Task — Without the pictures, can you quote each line below exactly?

○ ○ ○ ○

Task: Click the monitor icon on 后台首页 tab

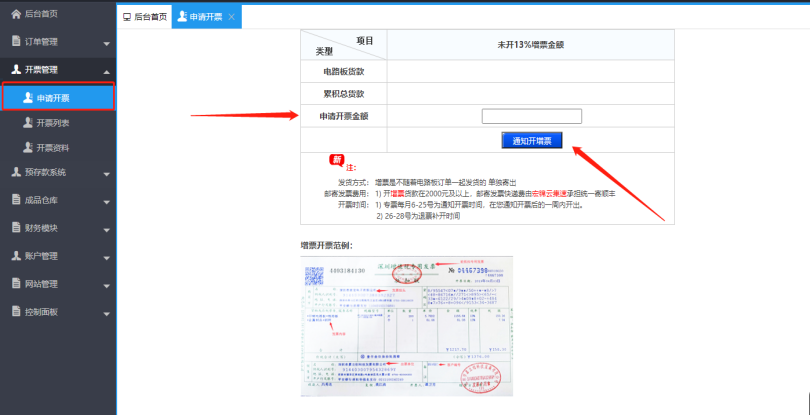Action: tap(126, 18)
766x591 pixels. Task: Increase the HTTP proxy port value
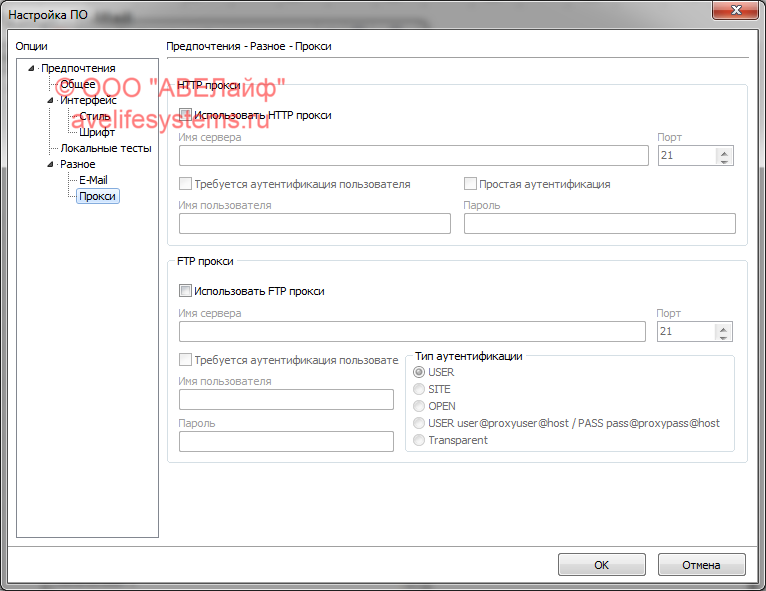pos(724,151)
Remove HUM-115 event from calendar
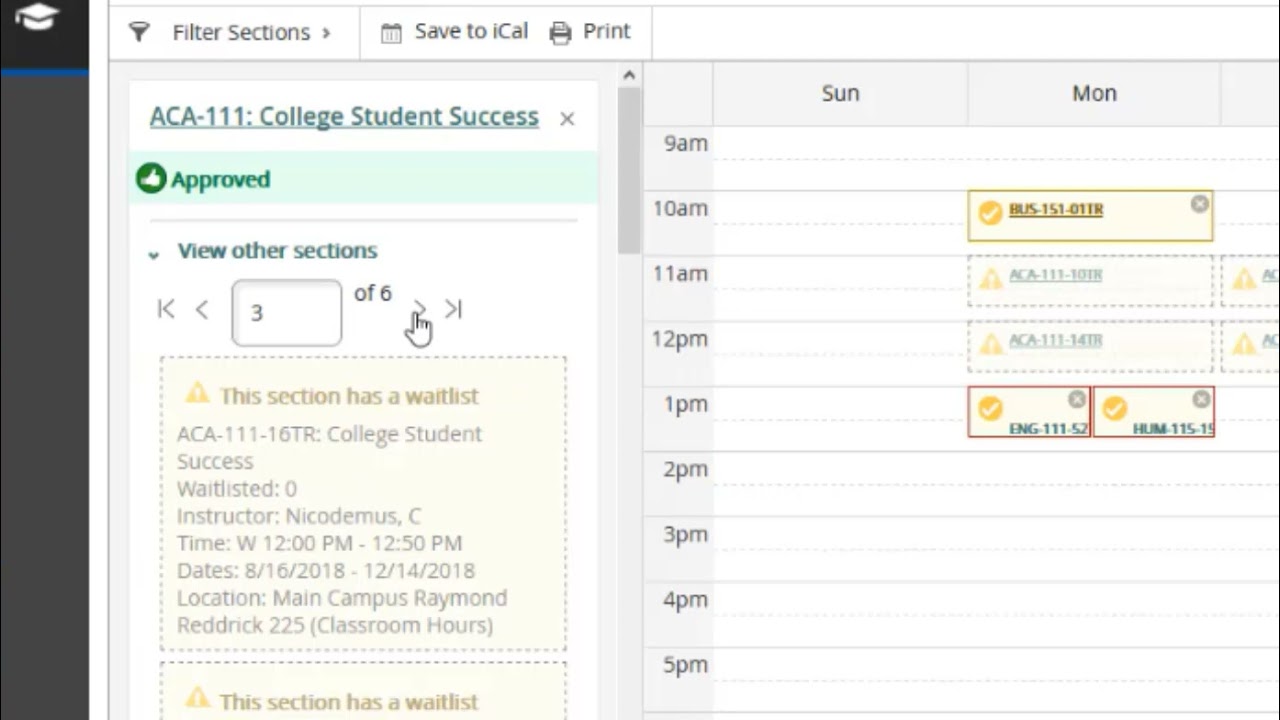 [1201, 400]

○ ○ ○ ○

Task response —
Task: Click the monitor icon on 后台首页 tab

Action: tap(126, 18)
766x591 pixels. Task: Increase the HTTP proxy port value
pos(724,151)
Remove HUM-115 event from calendar
 [1201, 400]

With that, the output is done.